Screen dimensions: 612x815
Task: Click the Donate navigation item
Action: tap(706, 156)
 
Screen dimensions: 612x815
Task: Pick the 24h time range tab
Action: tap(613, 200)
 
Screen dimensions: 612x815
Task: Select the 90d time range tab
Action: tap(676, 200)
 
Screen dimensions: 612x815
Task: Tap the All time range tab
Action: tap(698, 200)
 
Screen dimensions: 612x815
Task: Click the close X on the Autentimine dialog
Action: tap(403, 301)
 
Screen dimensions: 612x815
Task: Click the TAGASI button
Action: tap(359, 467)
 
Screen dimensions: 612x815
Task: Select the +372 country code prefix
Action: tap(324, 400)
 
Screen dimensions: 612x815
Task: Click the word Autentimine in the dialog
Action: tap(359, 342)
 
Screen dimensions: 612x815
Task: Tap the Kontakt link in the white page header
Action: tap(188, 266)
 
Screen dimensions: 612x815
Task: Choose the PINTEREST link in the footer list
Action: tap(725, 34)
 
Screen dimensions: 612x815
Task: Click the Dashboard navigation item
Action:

○ ○ ○ ○ ○

Collect each line of the listing above that contains the string "link". Case counts.

Task: Tap the Kontakt link in the white page header
Task: Choose the PINTEREST link in the footer list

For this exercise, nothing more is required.